> Questions to answer
**A.** In the passage on Indigenous Australians, who described Australia’s attitude to its Indigenous people as a “great history of indifference”?
**B.** Rewrite the passage on Indigenous Australians between "That brought Indigenous" and "its original inhabitants.", inclusive, swapping "polyglot" for "multicultural".

> Text excerpt
- - - - -

It was the anthropologist Bill Stanner who described Australia’s attitude to its Indigenous people as a “great history of indifference”. Stanner was speaking in 1963, just after Aboriginal and Torres Straight Islanders (hereafter ATSI) got the vote.
That brought Indigenous people into the Australian story, a process accelerated by the 1967 referendum that ensured “Aboriginal” people (ATSI people) were counted in the census and the Commonwealth had a role to play. One of the referendum’s instigators, Faith Bandler who died yesterday aged 96, wasn’t Indigenous but her polyglot Melanesian-Scottish-Indian background was emblematic of a new Australia gradually looking beyond the coattails of empire for inspiration, and prepared to dig deep for the descendants of its original inhabitants.
Australia’s story over the last 50 years has been one of an attractive, open, vast and vibrant country with great wealth and freedom, attracting people from around the world. The conditions of ATSI people has greatly improved in that time but because they started from a low ebb, they remain adrift of the general population in most statistical markers. Their place on the census allowed economists to easily measure the state of the gap while Commonwealth involvement gave the problem a much needed national focus.
In March 2008, Kevin Rudd used his popularity as prime minister to coax the new Australian Government and Opposition to sign the Close the Gap Statement of Intent. Rudd hosted the Indigenous Health Equality Summit which committed to closing the health equality gap between ATSI and non-Indigenous Australians by 2030.

- - - - -

> Provided data
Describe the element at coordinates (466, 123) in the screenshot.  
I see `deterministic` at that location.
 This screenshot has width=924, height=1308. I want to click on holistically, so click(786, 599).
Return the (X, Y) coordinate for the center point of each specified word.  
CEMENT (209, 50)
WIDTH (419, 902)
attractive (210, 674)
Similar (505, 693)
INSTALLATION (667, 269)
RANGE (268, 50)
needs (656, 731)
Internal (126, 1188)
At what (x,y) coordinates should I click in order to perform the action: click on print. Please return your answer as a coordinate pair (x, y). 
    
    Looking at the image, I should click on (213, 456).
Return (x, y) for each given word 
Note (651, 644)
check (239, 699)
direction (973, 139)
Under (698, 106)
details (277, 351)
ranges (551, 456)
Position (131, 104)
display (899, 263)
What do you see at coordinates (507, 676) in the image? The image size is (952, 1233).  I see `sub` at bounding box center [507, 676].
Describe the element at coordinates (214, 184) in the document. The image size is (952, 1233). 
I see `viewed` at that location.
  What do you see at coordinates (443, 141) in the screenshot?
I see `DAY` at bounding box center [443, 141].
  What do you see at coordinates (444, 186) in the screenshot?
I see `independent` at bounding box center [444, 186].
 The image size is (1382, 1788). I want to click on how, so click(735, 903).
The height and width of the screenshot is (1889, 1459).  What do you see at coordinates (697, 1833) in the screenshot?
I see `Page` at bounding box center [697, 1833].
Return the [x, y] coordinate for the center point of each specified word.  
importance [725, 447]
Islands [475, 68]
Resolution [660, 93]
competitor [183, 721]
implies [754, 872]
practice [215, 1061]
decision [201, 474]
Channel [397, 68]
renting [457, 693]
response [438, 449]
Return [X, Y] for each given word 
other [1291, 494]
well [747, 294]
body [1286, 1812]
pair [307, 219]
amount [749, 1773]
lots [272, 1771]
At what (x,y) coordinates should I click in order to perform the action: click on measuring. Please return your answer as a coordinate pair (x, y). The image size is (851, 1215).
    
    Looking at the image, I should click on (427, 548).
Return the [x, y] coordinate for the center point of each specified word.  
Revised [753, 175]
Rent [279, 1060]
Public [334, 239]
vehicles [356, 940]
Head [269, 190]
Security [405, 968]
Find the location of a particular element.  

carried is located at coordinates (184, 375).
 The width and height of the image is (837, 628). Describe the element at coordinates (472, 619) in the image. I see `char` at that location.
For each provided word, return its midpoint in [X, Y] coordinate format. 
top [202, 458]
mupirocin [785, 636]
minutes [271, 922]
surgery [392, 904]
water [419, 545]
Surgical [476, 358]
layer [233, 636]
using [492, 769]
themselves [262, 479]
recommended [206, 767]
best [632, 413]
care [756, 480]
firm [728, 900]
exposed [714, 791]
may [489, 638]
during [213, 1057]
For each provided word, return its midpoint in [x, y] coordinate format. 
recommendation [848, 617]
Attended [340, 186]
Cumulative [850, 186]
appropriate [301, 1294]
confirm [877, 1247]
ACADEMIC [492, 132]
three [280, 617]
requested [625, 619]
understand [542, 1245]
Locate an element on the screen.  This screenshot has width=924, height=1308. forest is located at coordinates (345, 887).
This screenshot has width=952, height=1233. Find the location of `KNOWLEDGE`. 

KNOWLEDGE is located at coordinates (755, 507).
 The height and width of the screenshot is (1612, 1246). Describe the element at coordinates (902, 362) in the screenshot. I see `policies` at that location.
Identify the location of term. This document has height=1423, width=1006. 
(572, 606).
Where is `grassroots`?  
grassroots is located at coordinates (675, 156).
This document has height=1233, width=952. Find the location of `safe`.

- - - - -

> Answers to the tasks
**A.** The anthropologist Bill Stanner.

**B.**
That brought Indigenous people into the Australian story, a process accelerated by the 1967 referendum that ensured “Aboriginal” people (ATSI people) were counted in the census and the Commonwealth had a role to play. One of the referendum’s instigators, Faith Bandler who died yesterday aged 96, wasn’t Indigenous but her multicultural Melanesian-Scottish-Indian background was emblematic of a new Australia gradually looking beyond the coattails of empire for inspiration, and prepared to dig deep for the descendants of its original inhabitants.